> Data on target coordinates
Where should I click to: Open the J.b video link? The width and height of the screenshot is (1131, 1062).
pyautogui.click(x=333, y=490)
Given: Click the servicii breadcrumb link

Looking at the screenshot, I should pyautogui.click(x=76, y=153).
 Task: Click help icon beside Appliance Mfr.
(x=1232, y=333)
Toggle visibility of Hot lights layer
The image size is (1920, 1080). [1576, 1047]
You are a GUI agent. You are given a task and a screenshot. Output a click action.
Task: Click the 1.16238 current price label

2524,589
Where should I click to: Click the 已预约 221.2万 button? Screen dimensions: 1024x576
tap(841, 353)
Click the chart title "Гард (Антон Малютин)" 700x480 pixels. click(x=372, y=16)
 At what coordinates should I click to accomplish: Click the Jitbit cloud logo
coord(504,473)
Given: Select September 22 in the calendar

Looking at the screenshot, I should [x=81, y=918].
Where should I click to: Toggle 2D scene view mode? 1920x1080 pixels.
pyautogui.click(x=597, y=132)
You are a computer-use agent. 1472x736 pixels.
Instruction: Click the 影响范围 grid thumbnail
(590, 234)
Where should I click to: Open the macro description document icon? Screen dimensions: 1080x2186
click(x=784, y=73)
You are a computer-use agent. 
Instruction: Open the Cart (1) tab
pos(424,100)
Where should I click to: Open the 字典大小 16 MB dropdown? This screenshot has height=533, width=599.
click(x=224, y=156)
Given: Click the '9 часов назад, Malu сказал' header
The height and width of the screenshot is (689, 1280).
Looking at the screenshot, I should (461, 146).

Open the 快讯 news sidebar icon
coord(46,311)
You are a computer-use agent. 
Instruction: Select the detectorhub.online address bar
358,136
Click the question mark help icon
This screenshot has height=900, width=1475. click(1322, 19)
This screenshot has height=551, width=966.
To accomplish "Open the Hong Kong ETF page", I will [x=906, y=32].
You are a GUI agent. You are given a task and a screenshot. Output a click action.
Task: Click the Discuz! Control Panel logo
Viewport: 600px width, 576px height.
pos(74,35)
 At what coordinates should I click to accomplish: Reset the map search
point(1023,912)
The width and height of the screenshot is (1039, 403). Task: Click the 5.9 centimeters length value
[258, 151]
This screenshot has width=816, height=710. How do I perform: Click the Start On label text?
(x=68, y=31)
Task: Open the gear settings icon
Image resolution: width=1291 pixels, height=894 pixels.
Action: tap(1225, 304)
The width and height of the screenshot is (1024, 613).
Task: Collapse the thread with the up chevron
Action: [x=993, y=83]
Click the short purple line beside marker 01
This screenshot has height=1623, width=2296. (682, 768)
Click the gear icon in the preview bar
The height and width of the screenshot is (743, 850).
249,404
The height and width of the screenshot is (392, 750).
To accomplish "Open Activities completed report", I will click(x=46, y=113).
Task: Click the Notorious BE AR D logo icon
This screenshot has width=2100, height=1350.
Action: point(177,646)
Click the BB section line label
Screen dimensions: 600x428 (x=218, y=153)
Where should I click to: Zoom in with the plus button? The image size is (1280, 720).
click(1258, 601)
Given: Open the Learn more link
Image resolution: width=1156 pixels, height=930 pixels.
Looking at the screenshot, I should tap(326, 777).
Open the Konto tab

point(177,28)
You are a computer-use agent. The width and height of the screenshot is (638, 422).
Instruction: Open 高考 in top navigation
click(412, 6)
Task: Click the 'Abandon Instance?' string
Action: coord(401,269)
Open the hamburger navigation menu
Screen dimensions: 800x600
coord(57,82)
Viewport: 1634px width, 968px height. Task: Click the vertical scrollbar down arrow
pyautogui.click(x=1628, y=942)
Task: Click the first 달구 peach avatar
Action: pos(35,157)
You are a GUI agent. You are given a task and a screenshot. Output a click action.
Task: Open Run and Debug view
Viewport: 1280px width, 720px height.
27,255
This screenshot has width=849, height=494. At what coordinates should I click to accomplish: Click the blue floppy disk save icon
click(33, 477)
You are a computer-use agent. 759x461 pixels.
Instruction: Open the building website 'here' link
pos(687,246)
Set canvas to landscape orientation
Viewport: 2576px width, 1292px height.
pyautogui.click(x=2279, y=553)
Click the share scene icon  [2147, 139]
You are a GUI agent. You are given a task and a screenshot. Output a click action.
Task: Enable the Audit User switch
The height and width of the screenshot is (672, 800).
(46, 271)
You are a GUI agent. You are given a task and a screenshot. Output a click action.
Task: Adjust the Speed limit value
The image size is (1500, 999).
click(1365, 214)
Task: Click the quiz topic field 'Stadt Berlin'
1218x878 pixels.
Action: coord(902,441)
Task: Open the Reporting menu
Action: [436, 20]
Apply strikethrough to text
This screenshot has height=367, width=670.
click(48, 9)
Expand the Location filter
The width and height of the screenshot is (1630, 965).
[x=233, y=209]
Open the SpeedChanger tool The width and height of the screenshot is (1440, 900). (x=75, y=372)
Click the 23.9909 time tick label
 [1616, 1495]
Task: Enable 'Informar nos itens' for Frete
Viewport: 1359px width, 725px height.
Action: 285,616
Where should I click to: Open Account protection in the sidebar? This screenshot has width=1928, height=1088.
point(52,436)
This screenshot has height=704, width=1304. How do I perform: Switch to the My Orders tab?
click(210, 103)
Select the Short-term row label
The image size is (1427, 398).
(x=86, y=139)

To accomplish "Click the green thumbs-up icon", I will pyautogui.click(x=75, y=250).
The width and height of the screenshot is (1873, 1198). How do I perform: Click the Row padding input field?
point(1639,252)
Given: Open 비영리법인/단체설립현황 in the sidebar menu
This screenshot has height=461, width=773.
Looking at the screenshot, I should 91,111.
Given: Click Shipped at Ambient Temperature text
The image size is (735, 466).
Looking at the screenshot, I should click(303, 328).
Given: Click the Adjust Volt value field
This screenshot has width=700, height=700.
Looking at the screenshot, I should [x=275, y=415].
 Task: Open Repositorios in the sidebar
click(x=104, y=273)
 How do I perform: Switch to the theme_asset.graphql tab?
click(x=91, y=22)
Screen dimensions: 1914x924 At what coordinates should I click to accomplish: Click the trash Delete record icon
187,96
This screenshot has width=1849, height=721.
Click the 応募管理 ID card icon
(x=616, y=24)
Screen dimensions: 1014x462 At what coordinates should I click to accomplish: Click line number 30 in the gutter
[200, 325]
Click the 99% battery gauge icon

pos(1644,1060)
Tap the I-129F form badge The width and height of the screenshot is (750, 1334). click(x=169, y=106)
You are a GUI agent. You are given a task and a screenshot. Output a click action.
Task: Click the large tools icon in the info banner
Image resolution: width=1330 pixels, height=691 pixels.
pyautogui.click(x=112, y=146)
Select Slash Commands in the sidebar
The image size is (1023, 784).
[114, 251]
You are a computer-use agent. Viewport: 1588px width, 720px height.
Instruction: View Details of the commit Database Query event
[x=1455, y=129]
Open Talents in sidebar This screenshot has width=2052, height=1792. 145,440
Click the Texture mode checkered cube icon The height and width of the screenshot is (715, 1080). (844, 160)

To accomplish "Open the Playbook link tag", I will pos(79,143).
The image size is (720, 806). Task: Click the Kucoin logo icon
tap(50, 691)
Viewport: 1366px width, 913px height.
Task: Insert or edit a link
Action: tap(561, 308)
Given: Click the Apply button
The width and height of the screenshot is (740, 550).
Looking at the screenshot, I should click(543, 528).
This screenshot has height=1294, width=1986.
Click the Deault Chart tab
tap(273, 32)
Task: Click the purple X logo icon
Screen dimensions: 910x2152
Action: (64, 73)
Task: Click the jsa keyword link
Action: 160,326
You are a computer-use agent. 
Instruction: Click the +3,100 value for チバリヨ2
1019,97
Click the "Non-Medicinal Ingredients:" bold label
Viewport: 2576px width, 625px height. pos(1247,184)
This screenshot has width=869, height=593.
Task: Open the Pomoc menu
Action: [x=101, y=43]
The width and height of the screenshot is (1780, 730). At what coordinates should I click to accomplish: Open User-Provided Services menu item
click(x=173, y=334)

> TASK GOAL
Format the lines of the data starting at the line that contains "Click the Texture" and ending at the line that contains "Action: tap(561, 308)" as a JSON list of strings, one string per line, leaving out blank lines.

> EXERCISE RESULT
[
  "Click the Texture mode checkered cube icon The height and width of the screenshot is (715, 1080). (844, 160)",
  "To accomplish \"Open the Playbook link tag\", I will pos(79,143).",
  "The image size is (720, 806). Task: Click the Kucoin logo icon",
  "tap(50, 691)",
  "Viewport: 1366px width, 913px height.",
  "Task: Insert or edit a link",
  "Action: tap(561, 308)"
]